OxBlog

Saturday, March 13, 2004

# Posted 3:00 PM by Ariel David Adesnik  

US PREZ HAS ILLEGITIMATE SON: I'm referring to Grover Cleveland of course. In the Week in Review, Elisabeth Bumiller provides a welcome reminder that the campaigns of today aren't even close to as vicious as those of yesteryear. Historians have been making this point for some time, but the press doesn't often pick it up.

Anyhow, there was one paragrpah from Bumiller that struck me as somewhat disingenuous:
Generally, the campaigns of the 19th century were meaner than the ones today, in large part because the newspapers of the era took sides and were often subsidized by the political parties. "There was almost no restraint on what could be said in the partisan press," said Bruce J. Schulman, a professor of history and American studies at Boston University. "Party organizations were much stronger, and the partisan attachment of voters was much more loyal. Politics then was not about trying to convert voters based on issues. There were more or less no swing voters. It was all about getting your army of voters to the polls."
Although no expert on the subject, I think Prof. Schulman is right about the changing nature of partisanship. Nonetheless, Bumiller is really pushing the envelope when she credits the relative civility of modern campaigns to the rise of objective journalism.
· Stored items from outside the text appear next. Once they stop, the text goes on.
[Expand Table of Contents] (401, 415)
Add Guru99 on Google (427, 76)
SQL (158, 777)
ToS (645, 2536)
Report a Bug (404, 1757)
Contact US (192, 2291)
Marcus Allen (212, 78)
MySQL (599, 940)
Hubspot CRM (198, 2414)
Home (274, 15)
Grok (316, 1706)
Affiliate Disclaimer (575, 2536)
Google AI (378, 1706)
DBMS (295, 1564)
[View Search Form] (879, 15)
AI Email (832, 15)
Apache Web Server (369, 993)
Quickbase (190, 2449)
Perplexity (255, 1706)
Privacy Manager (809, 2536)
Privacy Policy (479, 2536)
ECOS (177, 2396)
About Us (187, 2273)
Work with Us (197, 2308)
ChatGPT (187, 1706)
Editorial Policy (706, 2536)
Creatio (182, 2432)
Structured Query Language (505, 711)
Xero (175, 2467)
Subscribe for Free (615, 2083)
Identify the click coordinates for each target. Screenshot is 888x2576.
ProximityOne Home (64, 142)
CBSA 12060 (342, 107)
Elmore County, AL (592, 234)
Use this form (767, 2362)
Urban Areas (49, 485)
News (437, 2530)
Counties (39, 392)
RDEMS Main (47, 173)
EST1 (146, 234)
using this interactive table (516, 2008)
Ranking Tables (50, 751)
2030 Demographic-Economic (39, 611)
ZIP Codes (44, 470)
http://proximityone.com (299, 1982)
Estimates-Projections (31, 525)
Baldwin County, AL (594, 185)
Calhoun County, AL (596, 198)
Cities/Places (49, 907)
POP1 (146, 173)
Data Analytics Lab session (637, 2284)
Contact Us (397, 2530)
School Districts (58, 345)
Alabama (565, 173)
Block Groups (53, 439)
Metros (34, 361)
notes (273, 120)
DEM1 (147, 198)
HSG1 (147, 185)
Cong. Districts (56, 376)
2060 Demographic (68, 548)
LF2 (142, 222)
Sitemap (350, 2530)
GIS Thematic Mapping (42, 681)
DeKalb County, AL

As Harvard prof Thomas Patterson documents in his excellent book Out of Order -- not to be confused with the Rod Stewart album of the same name -- the modern media has taken upon itself the mission of exposing every presidential candidate as a liar, an exaggerator and a hypocrite.

To be fair, the candidates often do much of the journalists' work for them. Even so, journalists have chosen to focus their coverage on the candidates' inconsistency and spin rather than the substance of their policy proposals. Now, this isn't necessarily a bad thing. Perhaps voters should have a healthy cynicism about the candidates they elect. In fact, the modern press may do a far more effective job of character assassination than the partisan press ever did because today's journalists are detached enough to focus on actual lies and inconsistencies rather than generating the outrageous rumors of yesteryear (or of post-Soviet Russia). Whereas 19th century voters could easily discount the output of the other side's spin machine, today's journalists are neutral enough to ensure that whatever they report has to be taken seriously.

Perhaps the best way to put it is that thanks to the media, the negativism of modern campaigns is more substantive and disciplined than ever before.